Siang dan malam keempat pendekar gaib ini setia menunggu kita. Saat genting dan bahaya, dia menyeret kita ke tempat yang aman. Saudara penjaga gaib ini bukan jin.
Semakin lama belajar ajaran-ajaran
leluhur Jawa, kita akan semakin terkagum-kagum pada para nenek moyang.
Ilmu yang mereka ajarkan tidak bertentangan dengan agama, bahkan sesuai
dan memperkaya pemahaman agama yang kita anut.
Sayangnya banyak
yang masih memandang sebelah mata ajaran para leluhur Jawa ini. Bahkan
ada yang menuduhnya sebagai syirik, khurofat dan takhayul. Para penuduh
ini mungkin lupa, bahwa ajaran Jawa disampaikan secara sederhana agar
mudah dipahami orang Jawa. Memang, para leluhur kita kadang tidak fasih
melafalkan kata-kata Arab. Para leluhur ini juga orang yang masih gagap
iptek. Namun, jangan salah sangka dulu.
Dari segi kebijaksanaan,
ilmu batin dan olah rasa para nenek moyang kita dulu boleh diandalkan.

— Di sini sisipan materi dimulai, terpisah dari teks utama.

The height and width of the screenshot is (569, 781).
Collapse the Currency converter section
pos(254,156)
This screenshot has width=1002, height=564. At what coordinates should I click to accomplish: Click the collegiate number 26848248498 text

Mereka adalah para waskita yang mampu membangun candi Borobudur,
Prambanan dan mampu membuat sebuah bangunan dengan ketepatan geometris
dan geologis. Tidak kalah oleh nenek moyang bangsa Mesir yang mampu
membangun piramida, atau nenek moyang suku Inca, bangsa Peru yang bisa
membangun Manchu Picchu.
Saat agama Islam masuk ke nusantara,
sementara di Jawa saat itu sudah berkembang agama Hindu, Budha dan
berbagai kepercayaan animisme, dinamisme, politeisme. Islam melebur
secara pelan dan damai, berasimilasi serta berosmosis tanpa pertumpahan
darah. Islam agama damai dan tidak memaksa. Orang Jawa bersifat pasrah,
sumeleh, sumarah, ikhlas dan mengandalkan rasa pangrasa.
Bagi
orang Jawa, masuknya Agama Islam yang kaya dengan aspek kebatinan
(tasawuf) sangatlah tepat. Orang Jawa pun tidak kebingungan dengan
ajaran-ajaran mistik yang ada di dalamnya. Namun orang Jawa berhasil
menyederhanakan ajaran-ajaran mistik ini dengan terminologi dan
kalimat-kalimat sederhana dan mudah dimengerti. Harap maklum saja, orang
Jawa dulu mayoritas hidup di pedesaan yang sederhana dan tidak banyak
berwacana ilmiah.
Salah satu ajaran Kejawen yang membahas tentang
adanya malaikat pendamping hidup manusia adalah SEDULUR PAPAT LIMO
PANCER. Pancer adalah tonggak hidup manusia yaitu dirinya sendiri. Diri
kita dikelilingi oleh empat makhluk gaib yang tidak kasat mata
(metafisik). Mereka adalah saudara yang setia menemani hidup kita. Mulai
dilahirkan di dunia hingga kita nanti meninggal dunia menuju alam
barzakh (alam kelanggengan).
Sebelum hadirnya agama Islam, orang
Jawa tidak memahami konsep malaikat. Maka mereka menyebut malaikat
penjaga manusia dengan sedulur papat. Konsep “sedulur papat” ini oleh
orang Jawa ditamsilkan melalui sebuah pengamatan/niteni.
Mulai
saat janin tumbuh di perut ibu, janin dilindungi di dalam rahim oleh
ketuban. Selanjutnya adalah ari-ari, darah dan pusar. Itulah saudara
manusia sejak awal dia hidup dan selanjutnya “empat saudara” ini
kemudian dikubur. Namun orang Jawa Percaya bahwa “empat saudara” ini
tetap menemani diri manusia hingga ke liang lahat.
Karena Air
Ketuban adalah yang pertama kali keluar saat ibu melahirkan, orang Jawa
menyebutnya SAUDARA TUA. Saudara ini melindungi jasad fisik dari bahaya.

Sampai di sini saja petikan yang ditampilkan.